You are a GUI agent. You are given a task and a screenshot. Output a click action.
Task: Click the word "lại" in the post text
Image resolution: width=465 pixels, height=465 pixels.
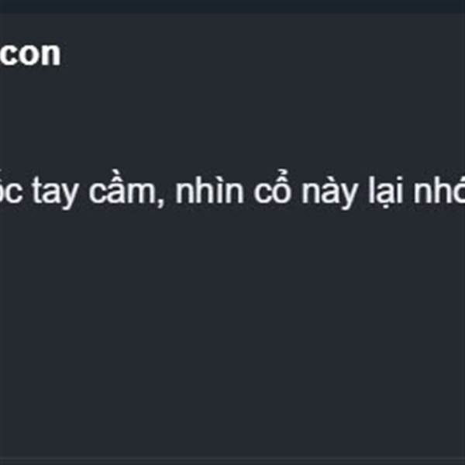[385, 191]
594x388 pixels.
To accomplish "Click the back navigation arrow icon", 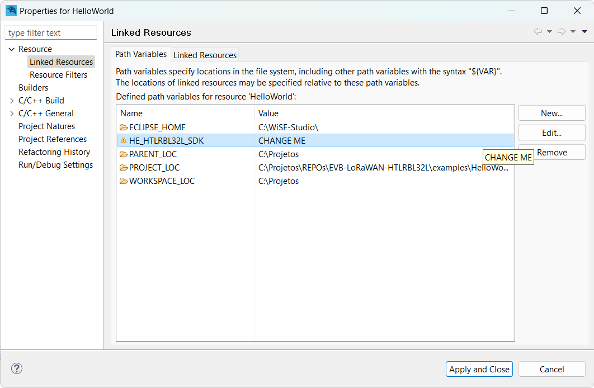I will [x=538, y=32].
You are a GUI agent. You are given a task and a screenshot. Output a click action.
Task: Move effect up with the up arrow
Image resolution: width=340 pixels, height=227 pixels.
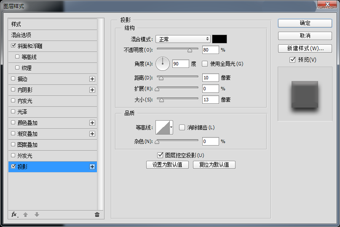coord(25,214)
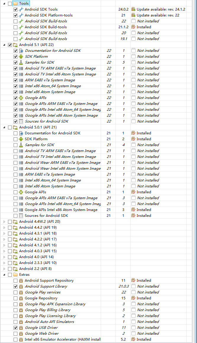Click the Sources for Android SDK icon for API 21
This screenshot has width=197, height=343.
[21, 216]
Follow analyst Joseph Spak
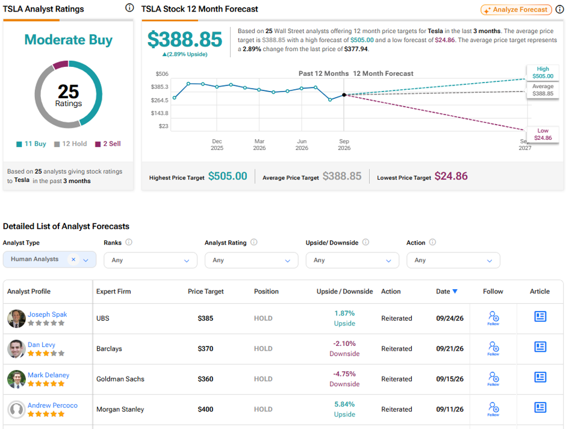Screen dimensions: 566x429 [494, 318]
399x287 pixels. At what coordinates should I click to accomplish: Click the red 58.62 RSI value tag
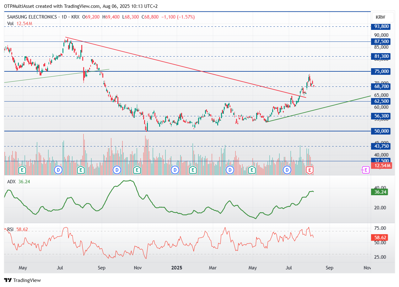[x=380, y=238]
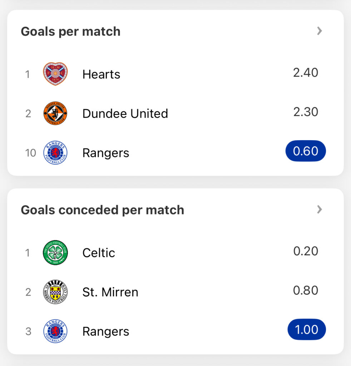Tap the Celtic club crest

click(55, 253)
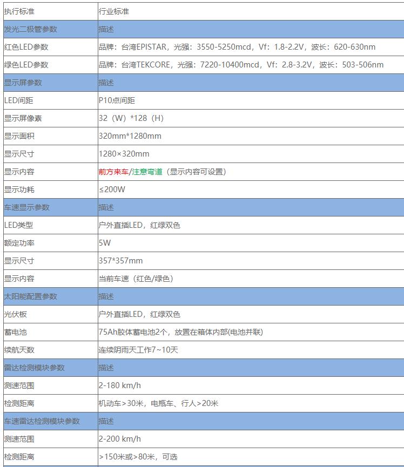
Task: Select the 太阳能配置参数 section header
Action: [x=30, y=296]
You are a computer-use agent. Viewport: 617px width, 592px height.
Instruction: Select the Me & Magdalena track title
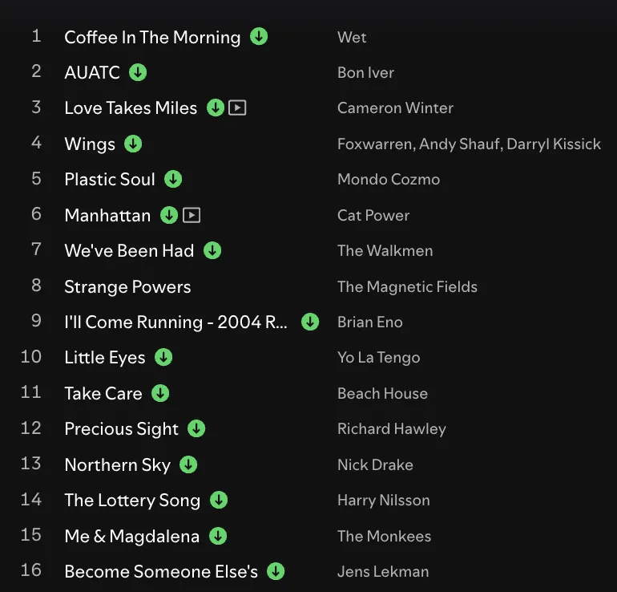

**Stated task**
In the lines from the one containing "You are a computer-use" through the end of the records, inclusive, switch "track" to "song" and write those lines out again with everything else unchanged. Omit the pictures.

**Response to the task**
You are a computer-use agent. Viewport: 617px width, 592px height.
Instruction: Select the Me & Magdalena song title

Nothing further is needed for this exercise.